The best way to treat overpronation is to change your shoes to ones that have adequate support and cushion in the shoe. The shoe should also have support through the arch and heel. This will prevent the foot from rolling in and out.

Morton's neuroma

Treatment for Morton's neuroma pain outside the lower leg above the ankle usually involves conservative approaches. Surgery, such as decompression, can reduce the pressure on the nerve. Noninvasive treatments, such as cold therapy, can kill nerve cells and minimize pain. Some patients may also benefit from physical therapy.

Morton's neuroma can be hard to diagnose, but it is usually diagnosed through a thorough physical examination. Patients with foot deformities are more likely to develop this condition.
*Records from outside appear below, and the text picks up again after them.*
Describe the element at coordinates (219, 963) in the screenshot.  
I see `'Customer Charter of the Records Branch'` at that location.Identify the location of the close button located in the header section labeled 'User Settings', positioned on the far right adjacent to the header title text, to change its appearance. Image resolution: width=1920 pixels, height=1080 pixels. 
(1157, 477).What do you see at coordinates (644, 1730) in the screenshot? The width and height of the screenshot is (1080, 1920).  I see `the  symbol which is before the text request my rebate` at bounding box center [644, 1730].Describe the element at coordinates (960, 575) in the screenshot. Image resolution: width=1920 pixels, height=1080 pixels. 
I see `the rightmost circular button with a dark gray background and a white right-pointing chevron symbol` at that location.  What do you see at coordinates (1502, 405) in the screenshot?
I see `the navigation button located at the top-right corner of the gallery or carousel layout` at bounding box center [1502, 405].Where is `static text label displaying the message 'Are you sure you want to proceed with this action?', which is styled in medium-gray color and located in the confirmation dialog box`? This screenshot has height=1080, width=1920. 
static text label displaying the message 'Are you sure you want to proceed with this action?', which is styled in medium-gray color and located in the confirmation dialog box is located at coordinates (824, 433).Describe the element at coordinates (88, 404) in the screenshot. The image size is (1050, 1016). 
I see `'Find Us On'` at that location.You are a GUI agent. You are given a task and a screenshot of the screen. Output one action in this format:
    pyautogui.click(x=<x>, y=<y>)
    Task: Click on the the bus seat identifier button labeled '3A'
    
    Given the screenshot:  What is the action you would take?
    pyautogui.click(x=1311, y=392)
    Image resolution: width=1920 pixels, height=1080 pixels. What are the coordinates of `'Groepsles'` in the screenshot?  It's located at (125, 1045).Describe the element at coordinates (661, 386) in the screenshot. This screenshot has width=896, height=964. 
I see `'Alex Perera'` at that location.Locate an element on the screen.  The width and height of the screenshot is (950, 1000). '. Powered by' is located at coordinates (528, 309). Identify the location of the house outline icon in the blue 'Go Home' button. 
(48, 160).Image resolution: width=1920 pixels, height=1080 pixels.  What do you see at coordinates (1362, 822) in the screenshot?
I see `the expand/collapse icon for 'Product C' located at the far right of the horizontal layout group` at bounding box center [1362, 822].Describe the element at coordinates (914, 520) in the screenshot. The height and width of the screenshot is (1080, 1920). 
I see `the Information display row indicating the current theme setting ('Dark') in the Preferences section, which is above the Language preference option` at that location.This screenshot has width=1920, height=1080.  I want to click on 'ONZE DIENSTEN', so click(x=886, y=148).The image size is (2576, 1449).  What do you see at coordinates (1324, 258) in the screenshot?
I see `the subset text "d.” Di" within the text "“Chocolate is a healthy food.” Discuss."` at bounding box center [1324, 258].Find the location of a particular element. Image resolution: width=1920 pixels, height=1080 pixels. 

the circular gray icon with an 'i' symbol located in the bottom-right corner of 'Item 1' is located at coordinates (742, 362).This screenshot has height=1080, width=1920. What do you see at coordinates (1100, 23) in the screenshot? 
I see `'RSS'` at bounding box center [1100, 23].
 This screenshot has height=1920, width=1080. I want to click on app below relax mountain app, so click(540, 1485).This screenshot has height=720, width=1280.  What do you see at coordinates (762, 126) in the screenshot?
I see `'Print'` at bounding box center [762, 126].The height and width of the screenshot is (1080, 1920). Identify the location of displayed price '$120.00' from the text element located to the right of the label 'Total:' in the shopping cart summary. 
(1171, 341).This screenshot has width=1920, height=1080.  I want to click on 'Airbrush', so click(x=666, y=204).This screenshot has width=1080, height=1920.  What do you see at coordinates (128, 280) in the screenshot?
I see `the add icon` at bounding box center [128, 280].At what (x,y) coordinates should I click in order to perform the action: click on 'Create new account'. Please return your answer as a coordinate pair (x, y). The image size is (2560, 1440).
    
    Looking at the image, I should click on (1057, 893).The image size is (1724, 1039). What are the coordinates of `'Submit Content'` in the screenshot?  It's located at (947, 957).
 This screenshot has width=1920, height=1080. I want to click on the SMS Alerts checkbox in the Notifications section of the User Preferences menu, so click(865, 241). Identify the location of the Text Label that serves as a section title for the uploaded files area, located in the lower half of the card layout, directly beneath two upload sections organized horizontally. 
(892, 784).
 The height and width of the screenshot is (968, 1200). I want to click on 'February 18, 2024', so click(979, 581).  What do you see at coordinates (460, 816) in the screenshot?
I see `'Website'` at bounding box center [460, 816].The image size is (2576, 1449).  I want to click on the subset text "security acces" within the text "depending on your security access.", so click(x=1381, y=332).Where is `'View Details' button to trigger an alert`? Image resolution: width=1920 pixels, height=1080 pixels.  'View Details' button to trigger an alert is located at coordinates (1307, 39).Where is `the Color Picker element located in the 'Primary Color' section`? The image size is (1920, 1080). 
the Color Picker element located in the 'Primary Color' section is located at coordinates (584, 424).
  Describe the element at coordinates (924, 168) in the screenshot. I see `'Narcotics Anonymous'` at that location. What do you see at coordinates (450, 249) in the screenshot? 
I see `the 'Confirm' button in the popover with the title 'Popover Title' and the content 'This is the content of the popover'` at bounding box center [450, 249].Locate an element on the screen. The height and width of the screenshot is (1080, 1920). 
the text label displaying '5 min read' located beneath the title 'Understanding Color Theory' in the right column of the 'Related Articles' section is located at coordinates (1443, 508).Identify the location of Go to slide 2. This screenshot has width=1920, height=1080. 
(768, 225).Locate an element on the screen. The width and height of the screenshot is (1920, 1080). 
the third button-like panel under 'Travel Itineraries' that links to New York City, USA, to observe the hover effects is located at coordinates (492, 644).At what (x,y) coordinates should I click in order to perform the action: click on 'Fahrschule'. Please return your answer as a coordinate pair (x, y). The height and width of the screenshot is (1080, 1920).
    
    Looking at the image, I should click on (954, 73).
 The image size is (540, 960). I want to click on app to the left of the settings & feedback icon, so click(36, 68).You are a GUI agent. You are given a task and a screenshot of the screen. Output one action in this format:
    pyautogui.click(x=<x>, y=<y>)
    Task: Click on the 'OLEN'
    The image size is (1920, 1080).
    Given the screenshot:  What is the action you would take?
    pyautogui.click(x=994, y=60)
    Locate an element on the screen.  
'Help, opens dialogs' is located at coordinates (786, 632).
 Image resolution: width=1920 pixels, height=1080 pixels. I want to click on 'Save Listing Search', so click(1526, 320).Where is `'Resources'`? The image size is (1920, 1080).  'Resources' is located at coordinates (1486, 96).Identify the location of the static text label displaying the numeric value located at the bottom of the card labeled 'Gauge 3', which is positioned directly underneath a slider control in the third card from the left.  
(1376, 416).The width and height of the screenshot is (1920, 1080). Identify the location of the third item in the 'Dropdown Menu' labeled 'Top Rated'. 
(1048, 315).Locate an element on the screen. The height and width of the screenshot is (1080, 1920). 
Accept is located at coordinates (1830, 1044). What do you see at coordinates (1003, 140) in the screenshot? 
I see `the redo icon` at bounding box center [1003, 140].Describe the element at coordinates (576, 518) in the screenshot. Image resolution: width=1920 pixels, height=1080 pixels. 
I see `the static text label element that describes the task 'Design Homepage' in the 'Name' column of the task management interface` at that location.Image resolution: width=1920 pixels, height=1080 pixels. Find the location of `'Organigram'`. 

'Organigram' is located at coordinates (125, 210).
The differential diagnosis for Morton's neuroma includes metatarsal stress fractures, osteochondrosis of the metatarsal head, and metatarsophalangeal joint pathology.

Shin splints

Shin splints are painful, intermittent inflammations that develop on the outer side of the lower leg above the ankle. They are caused by repetitive stress on the lower leg's muscles and connective tissues. During exercise, this pressure causes the shin bone to weaken and inflame. Pain can be moderate or severe and can interfere with everyday activities. Treatment for shin splints can include rest and ice. Taking a nonsteroidal anti-inflammatory drug can relieve the pain, and alternative exercises can help you keep conditioning.

Often, shin splints will improve with rest and simple treatments. When you begin exercising again, start with lower-intensity activities that will not aggravate the pain. Ice packs or cold therapy to reduce swelling is another good treatment option. However, be sure not to apply ice directly to the skin. If ice isn't an option, you can purchase a commercially available cold pack that you can wrap around the leg and use to reduce swelling. You can also elevate the leg to reduce the stress on the shin.